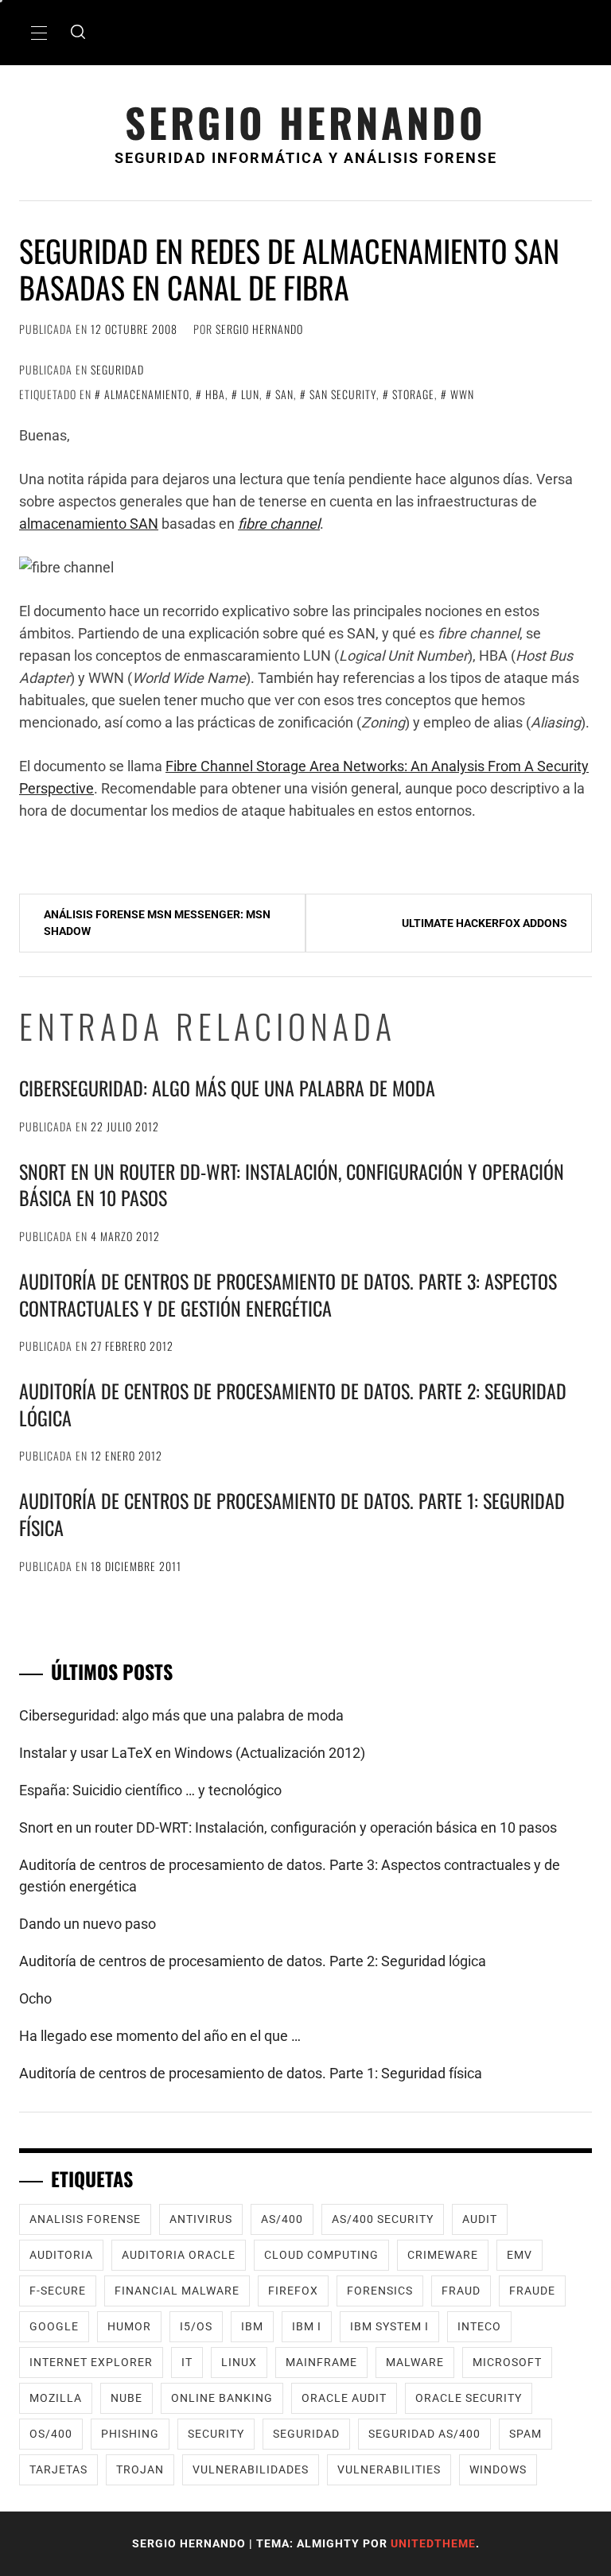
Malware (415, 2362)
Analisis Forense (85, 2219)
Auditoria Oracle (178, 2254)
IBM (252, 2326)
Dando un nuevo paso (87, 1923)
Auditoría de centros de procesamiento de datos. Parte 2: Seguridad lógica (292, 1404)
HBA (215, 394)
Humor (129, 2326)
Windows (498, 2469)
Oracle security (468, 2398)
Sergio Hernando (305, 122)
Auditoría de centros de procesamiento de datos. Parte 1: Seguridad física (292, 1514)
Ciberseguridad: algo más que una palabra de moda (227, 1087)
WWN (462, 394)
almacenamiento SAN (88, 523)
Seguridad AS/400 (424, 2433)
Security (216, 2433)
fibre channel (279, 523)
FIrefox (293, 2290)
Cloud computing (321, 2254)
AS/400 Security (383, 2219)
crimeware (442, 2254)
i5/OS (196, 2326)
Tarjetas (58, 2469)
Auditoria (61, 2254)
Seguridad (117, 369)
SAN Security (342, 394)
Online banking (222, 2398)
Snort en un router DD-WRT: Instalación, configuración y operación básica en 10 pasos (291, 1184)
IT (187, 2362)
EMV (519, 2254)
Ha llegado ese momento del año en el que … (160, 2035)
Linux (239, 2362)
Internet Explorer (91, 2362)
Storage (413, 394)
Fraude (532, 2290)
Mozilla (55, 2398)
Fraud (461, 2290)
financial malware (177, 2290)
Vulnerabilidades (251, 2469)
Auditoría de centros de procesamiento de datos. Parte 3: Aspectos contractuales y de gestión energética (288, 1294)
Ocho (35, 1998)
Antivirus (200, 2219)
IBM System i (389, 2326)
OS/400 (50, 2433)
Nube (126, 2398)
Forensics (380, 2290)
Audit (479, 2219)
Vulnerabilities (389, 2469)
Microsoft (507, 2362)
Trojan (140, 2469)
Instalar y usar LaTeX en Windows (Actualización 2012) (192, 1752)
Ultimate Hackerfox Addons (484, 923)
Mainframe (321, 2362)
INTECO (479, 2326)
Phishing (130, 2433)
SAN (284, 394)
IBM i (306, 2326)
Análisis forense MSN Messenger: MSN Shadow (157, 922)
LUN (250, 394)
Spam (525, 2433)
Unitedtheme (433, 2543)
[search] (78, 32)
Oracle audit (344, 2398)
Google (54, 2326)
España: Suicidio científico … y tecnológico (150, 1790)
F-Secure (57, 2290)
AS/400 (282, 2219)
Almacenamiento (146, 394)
═══
What is being asked: Exactly the lines from the one containing "Fraud (461, 2290)" through the final line above, and only those, should be given again.

Output for this task:
Fraud (461, 2290)
financial malware (177, 2290)
Vulnerabilidades (251, 2469)
Auditoría de centros de procesamiento de datos. Parte 3: Aspectos contractuales y de gestión energética (288, 1294)
Ocho (35, 1998)
Antivirus (200, 2219)
IBM System i (389, 2326)
OS/400 (50, 2433)
Nube (126, 2398)
Forensics (380, 2290)
Audit (479, 2219)
Vulnerabilities (389, 2469)
Microsoft (507, 2362)
Trojan (140, 2469)
Instalar y usar LaTeX en Windows (Actualización 2012) (192, 1752)
Ultimate Hackerfox Addons (484, 923)
Mainframe (321, 2362)
INTECO (479, 2326)
Phishing (130, 2433)
SAN (284, 394)
IBM i (306, 2326)
Análisis forense MSN Messenger: MSN Shadow (157, 922)
LUN (250, 394)
Spam (525, 2433)
Unitedtheme (433, 2543)
[search] (78, 32)
Oracle audit (344, 2398)
Google (54, 2326)
España: Suicidio científico … y tecnológico (150, 1790)
F-Secure (57, 2290)
AS/400 (282, 2219)
Almacenamiento (146, 394)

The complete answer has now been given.